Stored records
========

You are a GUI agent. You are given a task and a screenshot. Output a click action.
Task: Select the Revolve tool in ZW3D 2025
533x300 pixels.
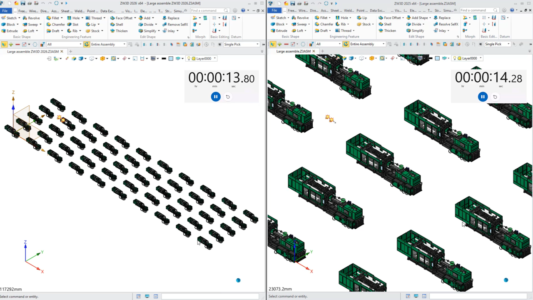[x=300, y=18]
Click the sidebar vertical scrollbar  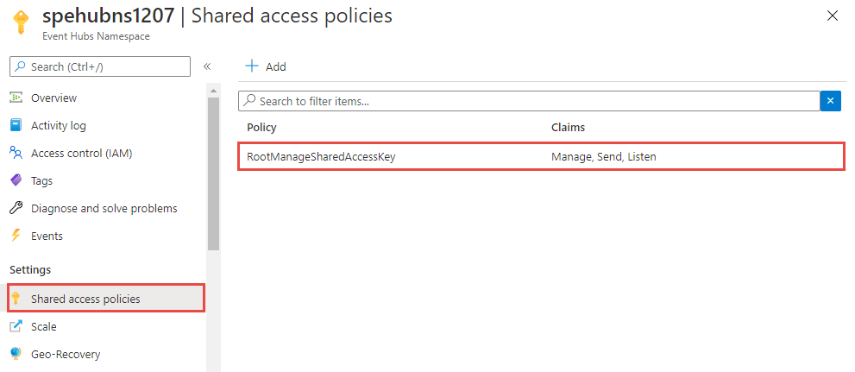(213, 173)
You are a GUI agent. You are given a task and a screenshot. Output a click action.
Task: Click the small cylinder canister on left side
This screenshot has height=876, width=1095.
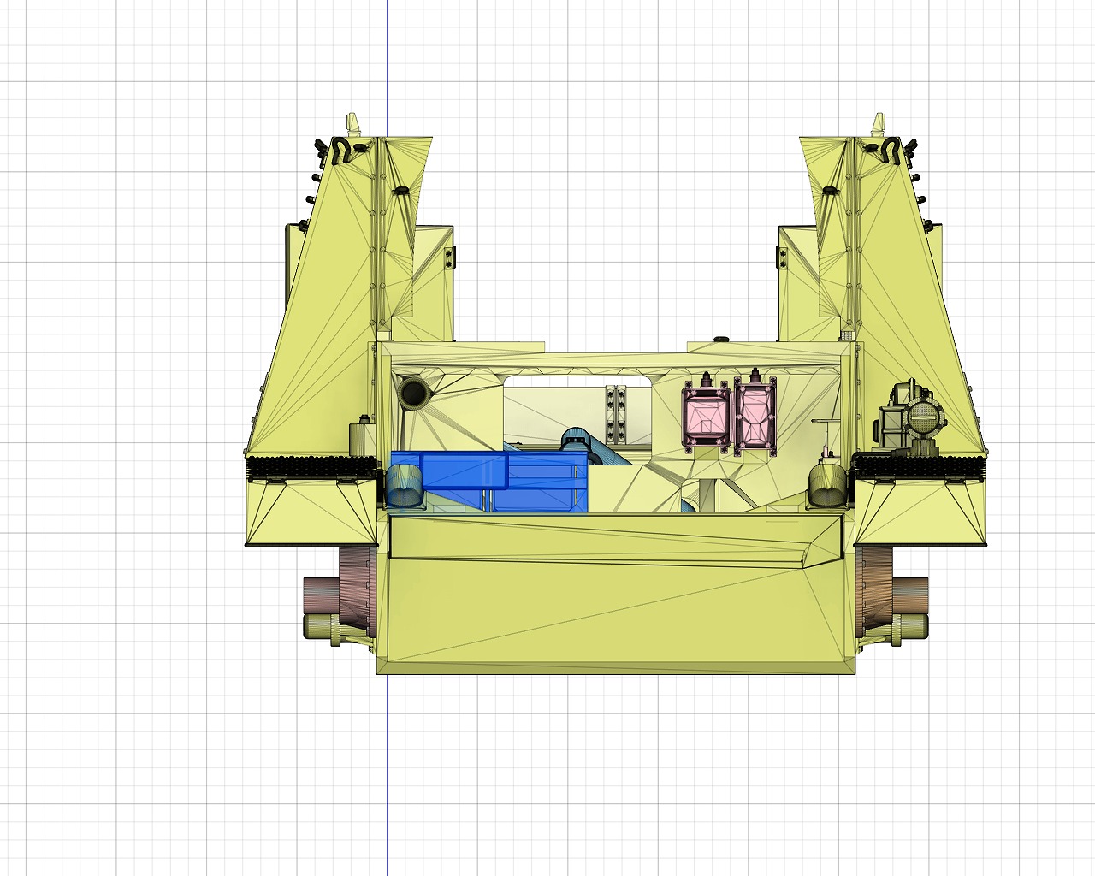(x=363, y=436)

========

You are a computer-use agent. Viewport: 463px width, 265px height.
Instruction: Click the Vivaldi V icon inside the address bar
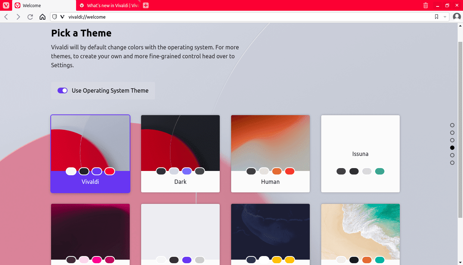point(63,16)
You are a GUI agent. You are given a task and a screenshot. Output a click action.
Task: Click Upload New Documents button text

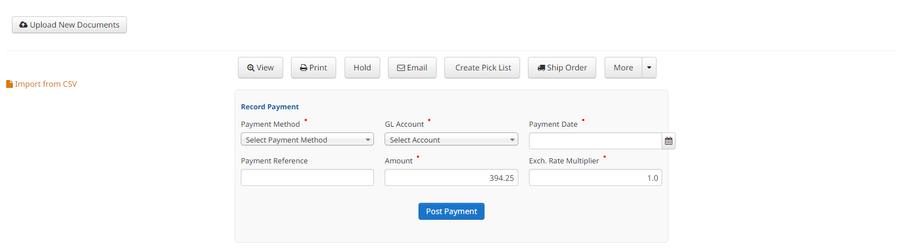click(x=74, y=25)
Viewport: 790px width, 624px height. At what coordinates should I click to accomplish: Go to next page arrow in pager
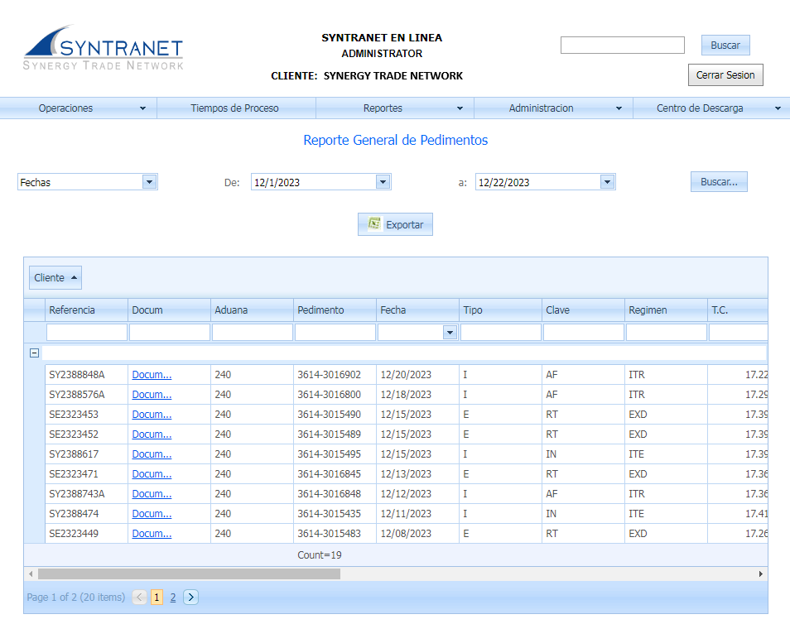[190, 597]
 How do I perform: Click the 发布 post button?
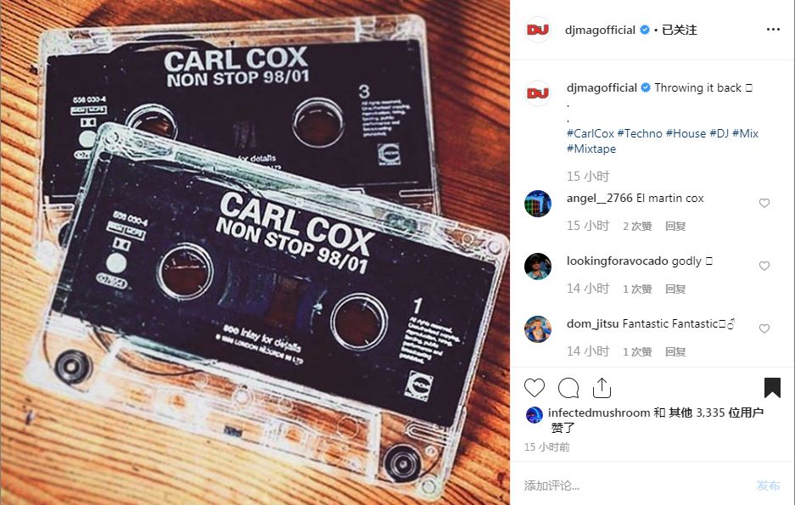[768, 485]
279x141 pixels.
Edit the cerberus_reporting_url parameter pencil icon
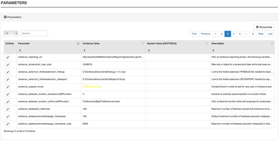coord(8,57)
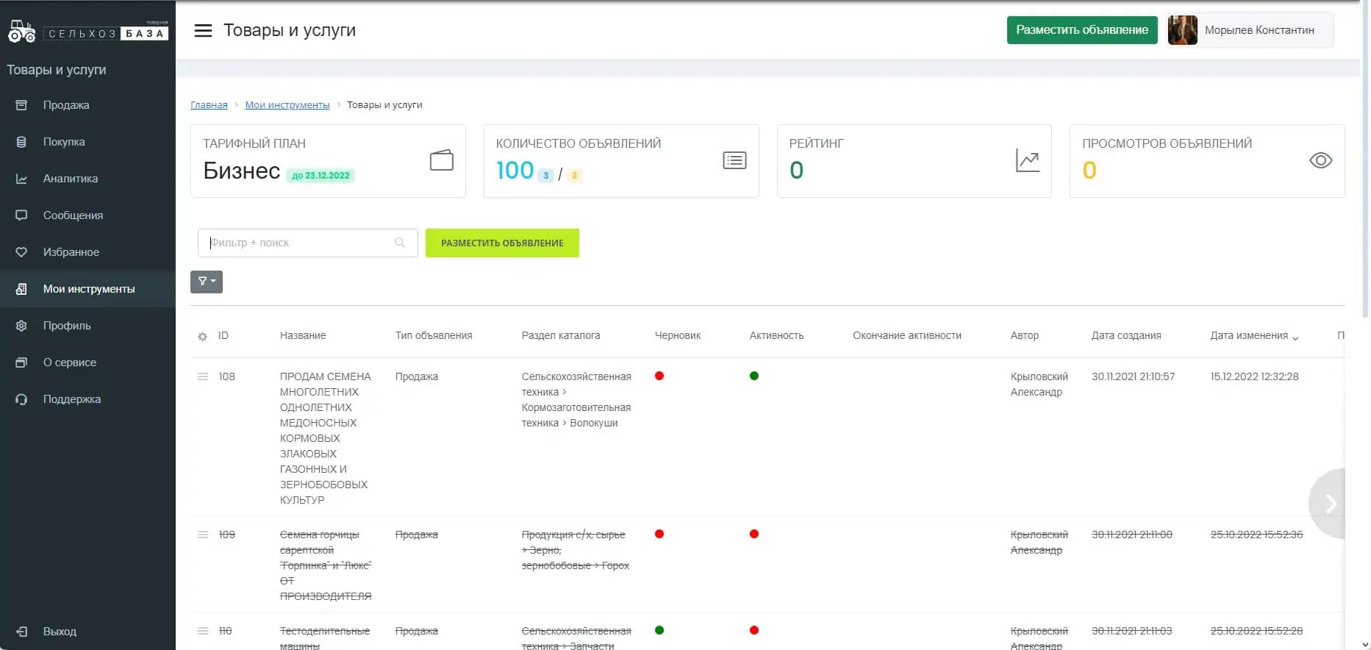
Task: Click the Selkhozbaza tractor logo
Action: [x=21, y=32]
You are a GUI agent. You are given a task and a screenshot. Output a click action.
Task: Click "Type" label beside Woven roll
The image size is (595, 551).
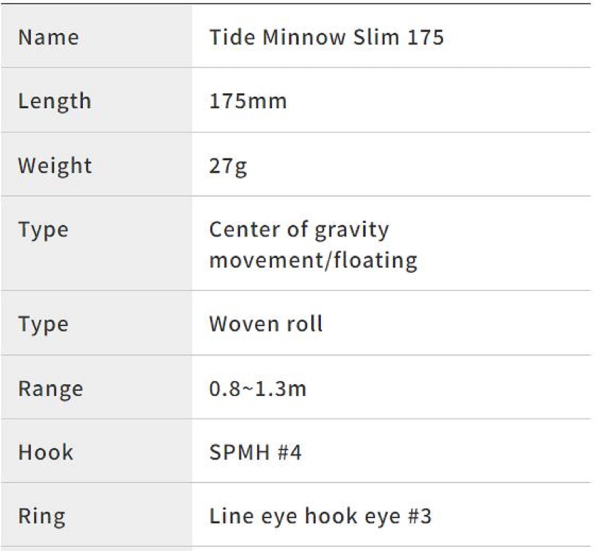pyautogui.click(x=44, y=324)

========

◆ **WHAT TO PRODUCE**: Above are the records; restate exactly the lines from the one containing "279x141 pixels." through the one containing "beside Woven roll", keeping pictures out.

◆ **THE COMPLETED TASK**:
279x141 pixels.
Edit the cerberus_reporting_url parameter pencil icon
coord(8,57)
Task: Click the Selkhozbaza tractor logo
Action: [x=21, y=32]
You are a GUI agent. You are given a task and a screenshot. Output a click action.
Task: Click "Type" label beside Woven roll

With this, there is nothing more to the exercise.